By Anurag Tripathi
“There was no difference between a human being and animals in Balochistan where mutilated bodies were found on a daily basis.” – Former Chief Justice Iftikhar Muhammad Chaudhry on April 6, 2012
On July 4, 2014, Balochistan Home and Tribal Affairs Department sources said that over 800 bodies were found in the southwestern Pakistani province during last three-and-a-half years, with most of them being found in Quetta, Khuzdar and Makran belt. The sources said that 466 victims were identified as ethnic Baloch, 123 as Pashtuns, and 107 from other ethnicities. Meanwhile, the Home Department sources explained that 107 bodies remained unidentified. Of the 466 Baloch killed in the province, most were political workers while the remaining were killed in incidents of targeted attacks, tribal disputes, domestic violence etc.
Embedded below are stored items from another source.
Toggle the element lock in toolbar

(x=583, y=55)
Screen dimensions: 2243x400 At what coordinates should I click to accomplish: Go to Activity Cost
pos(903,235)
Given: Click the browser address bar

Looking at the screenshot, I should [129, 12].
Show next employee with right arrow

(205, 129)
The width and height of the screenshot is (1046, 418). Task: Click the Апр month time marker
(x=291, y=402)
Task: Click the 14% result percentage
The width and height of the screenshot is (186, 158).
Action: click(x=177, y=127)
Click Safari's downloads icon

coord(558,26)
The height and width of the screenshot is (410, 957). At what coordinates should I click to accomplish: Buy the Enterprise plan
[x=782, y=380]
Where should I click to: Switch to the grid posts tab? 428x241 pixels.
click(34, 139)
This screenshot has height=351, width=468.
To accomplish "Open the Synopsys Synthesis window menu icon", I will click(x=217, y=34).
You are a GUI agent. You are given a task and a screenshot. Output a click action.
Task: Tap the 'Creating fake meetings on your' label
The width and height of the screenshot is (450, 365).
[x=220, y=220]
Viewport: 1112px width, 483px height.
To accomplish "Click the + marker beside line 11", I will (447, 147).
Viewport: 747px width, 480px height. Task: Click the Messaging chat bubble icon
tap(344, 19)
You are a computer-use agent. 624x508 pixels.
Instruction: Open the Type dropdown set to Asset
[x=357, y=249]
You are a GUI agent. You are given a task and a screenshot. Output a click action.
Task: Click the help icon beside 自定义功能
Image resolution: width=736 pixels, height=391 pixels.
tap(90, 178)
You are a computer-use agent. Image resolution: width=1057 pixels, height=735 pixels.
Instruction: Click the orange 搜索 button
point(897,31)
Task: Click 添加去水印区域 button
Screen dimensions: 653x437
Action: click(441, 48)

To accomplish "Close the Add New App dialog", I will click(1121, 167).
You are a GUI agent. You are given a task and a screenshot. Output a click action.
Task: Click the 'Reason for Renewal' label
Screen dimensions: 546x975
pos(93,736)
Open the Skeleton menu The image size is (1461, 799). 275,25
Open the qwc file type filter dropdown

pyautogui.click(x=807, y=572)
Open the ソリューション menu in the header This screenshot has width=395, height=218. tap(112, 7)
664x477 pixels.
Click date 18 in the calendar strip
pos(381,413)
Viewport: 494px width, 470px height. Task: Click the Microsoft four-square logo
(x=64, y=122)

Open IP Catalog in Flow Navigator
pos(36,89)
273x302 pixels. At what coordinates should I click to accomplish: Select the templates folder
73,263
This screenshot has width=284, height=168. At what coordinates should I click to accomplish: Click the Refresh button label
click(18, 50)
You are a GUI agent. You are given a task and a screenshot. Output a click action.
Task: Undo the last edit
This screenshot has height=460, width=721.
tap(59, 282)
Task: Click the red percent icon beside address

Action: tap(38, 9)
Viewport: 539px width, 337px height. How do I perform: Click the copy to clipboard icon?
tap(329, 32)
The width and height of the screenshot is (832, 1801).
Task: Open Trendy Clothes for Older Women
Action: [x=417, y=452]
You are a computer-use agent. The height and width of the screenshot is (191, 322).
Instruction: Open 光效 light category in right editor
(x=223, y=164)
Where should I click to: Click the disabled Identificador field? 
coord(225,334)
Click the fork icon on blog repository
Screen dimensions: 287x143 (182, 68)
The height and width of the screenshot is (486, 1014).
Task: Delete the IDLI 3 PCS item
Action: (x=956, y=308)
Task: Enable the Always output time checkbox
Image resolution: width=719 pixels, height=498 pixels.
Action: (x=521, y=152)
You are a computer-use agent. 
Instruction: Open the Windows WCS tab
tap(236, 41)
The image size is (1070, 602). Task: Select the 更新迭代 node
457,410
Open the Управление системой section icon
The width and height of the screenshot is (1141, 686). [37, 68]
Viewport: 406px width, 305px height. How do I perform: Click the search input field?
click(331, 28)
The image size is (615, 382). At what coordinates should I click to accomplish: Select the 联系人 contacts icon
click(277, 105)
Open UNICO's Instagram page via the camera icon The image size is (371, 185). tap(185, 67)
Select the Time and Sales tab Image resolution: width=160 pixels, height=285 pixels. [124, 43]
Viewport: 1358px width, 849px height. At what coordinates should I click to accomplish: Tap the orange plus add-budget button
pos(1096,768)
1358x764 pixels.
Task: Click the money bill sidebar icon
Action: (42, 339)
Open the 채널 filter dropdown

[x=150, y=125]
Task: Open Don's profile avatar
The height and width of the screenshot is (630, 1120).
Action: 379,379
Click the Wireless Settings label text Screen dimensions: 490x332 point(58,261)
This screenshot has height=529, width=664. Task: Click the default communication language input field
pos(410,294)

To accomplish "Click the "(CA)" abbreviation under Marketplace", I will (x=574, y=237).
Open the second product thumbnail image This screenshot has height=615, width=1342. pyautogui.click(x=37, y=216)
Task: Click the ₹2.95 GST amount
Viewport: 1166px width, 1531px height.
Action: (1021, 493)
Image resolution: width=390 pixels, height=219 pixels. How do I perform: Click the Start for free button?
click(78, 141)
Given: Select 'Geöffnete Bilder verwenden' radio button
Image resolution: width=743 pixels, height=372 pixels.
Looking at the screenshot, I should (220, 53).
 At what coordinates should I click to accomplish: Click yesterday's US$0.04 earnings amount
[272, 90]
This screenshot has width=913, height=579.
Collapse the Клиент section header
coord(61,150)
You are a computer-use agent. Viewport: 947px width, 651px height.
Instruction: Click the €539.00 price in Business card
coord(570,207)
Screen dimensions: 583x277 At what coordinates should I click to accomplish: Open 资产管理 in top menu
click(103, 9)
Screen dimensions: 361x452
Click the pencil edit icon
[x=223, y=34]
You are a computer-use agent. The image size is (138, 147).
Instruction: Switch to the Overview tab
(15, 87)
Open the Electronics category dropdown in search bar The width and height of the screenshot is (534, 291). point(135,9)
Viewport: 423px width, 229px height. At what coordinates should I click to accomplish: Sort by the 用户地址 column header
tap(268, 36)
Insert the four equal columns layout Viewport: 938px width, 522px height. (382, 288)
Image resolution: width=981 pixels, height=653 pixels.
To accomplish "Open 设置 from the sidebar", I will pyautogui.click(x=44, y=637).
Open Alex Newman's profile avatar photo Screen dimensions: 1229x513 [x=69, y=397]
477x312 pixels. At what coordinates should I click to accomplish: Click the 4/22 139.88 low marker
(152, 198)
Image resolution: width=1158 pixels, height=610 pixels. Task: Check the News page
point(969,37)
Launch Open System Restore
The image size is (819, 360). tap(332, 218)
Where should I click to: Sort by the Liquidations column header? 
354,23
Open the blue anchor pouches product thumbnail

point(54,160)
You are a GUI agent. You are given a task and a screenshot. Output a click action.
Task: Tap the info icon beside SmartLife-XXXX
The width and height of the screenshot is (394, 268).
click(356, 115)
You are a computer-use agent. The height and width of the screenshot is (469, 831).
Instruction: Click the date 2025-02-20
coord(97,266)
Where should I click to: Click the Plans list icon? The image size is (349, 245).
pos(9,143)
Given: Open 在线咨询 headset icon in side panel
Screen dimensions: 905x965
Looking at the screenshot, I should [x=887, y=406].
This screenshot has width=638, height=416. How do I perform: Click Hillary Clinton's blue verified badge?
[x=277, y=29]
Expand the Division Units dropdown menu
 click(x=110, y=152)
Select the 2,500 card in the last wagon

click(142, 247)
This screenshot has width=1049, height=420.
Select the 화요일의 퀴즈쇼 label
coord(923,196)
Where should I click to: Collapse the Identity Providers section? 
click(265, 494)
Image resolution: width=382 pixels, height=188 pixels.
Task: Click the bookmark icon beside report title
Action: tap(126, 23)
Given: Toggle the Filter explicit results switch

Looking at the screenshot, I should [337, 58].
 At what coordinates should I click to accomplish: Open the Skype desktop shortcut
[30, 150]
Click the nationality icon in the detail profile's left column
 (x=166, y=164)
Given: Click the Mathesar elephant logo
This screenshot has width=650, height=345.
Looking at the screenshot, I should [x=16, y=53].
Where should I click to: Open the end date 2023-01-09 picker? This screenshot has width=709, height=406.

According to Voice for Baloch Missing Persons (VBMP), up to 18,500 people of Balochistan have been missing since 2000, and of them data on 14,000 have been documented by the VBMP. VBMP claimed that during the Pervez Musharraf era (1999-2007), 4,000 Baloch went missing. The number increased to 18,500 during the Pakistan People’s Party (PPP) government (2008-13), and the present Pakistan Muslim League (Nawaz) (PML-N) government. The VBMP has shared data on 14,000 missing people with courts and United Nation agencies.
On Feb 1, 2014, the Supreme Court had taken notice of the issue following a statement by the Chairman of the VBMP Nasrullah Baloch, who had claimed that around 100 bodies had been recovered from mass graves in Khuzdar district, and among them three had been identified as missing persons.
In December 2013, Nasrullah Baloch alleged that 161 Baloch political workers had been subjected to extra-judicial killings in different parts of Balochistan in 2013, and that “Secret services picked up 510 Baloch political workers.”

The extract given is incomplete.